======== Records

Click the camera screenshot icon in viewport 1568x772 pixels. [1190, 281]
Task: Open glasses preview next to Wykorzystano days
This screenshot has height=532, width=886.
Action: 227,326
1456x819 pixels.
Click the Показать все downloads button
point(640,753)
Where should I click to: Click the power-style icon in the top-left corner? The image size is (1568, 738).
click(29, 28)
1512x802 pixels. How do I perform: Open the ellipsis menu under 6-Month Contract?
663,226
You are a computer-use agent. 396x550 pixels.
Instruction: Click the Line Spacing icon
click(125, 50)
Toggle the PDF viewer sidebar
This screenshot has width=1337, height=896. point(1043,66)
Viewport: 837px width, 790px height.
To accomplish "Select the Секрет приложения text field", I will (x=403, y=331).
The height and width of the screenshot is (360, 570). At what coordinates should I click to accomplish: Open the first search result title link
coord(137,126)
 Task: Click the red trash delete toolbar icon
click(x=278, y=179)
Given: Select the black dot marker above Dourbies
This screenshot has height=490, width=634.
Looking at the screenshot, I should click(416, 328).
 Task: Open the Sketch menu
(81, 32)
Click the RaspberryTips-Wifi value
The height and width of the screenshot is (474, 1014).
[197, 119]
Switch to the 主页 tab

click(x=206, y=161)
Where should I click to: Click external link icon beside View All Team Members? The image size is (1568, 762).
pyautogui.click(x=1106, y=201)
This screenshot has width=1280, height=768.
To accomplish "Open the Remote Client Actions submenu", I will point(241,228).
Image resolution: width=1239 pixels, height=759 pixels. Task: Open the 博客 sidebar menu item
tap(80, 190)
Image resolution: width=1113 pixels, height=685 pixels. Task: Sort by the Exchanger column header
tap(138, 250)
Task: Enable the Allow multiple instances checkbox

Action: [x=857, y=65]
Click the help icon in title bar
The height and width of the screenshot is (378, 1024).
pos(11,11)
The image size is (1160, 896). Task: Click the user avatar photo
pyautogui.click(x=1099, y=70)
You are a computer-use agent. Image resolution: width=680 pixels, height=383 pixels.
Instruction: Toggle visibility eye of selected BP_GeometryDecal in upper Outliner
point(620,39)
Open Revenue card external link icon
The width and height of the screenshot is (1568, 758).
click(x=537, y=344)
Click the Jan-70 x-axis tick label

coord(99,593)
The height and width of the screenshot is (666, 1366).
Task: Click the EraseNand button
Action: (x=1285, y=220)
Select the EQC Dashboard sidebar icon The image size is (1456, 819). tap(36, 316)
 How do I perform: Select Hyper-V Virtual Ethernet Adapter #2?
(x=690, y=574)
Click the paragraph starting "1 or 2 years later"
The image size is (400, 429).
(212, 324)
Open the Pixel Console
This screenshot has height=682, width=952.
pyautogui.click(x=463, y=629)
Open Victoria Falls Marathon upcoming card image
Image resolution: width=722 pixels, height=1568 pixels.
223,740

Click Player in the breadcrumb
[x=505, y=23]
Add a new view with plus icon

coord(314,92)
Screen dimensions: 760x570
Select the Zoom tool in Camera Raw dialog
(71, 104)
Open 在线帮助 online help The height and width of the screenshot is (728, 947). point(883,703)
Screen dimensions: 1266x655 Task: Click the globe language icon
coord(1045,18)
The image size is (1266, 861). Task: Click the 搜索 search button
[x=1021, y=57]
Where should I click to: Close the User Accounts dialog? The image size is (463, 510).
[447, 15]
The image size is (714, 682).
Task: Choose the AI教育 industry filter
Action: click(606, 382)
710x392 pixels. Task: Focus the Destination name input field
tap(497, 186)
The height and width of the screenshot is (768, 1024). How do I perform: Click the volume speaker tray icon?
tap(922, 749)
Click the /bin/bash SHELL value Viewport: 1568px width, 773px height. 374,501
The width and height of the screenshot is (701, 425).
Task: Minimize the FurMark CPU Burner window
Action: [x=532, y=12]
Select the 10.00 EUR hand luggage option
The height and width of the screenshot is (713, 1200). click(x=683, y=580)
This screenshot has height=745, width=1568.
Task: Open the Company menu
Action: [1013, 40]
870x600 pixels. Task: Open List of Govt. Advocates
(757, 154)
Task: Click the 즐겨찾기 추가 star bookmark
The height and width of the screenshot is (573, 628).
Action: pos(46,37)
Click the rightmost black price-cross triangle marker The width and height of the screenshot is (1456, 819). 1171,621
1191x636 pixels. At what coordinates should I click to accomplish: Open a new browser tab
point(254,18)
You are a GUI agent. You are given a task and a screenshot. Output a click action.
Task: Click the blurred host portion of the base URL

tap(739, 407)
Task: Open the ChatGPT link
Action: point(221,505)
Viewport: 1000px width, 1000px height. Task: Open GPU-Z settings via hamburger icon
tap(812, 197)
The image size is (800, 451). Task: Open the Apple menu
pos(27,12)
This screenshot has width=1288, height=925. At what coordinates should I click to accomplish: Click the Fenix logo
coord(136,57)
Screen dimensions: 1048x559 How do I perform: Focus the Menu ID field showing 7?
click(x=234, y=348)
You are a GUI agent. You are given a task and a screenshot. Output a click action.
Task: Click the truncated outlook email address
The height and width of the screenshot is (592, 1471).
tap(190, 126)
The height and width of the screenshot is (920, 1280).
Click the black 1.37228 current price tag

================

**Required task:**
Please pull out each line in the rows above that contains the string "link", copying every such line in full.

**Result for this exercise:**
The height and width of the screenshot is (360, 570). At what coordinates should I click to accomplish: Open the first search result title link
Where should I click to: Click external link icon beside View All Team Members? The image size is (1568, 762).
Open Revenue card external link icon
Task: Open the ChatGPT link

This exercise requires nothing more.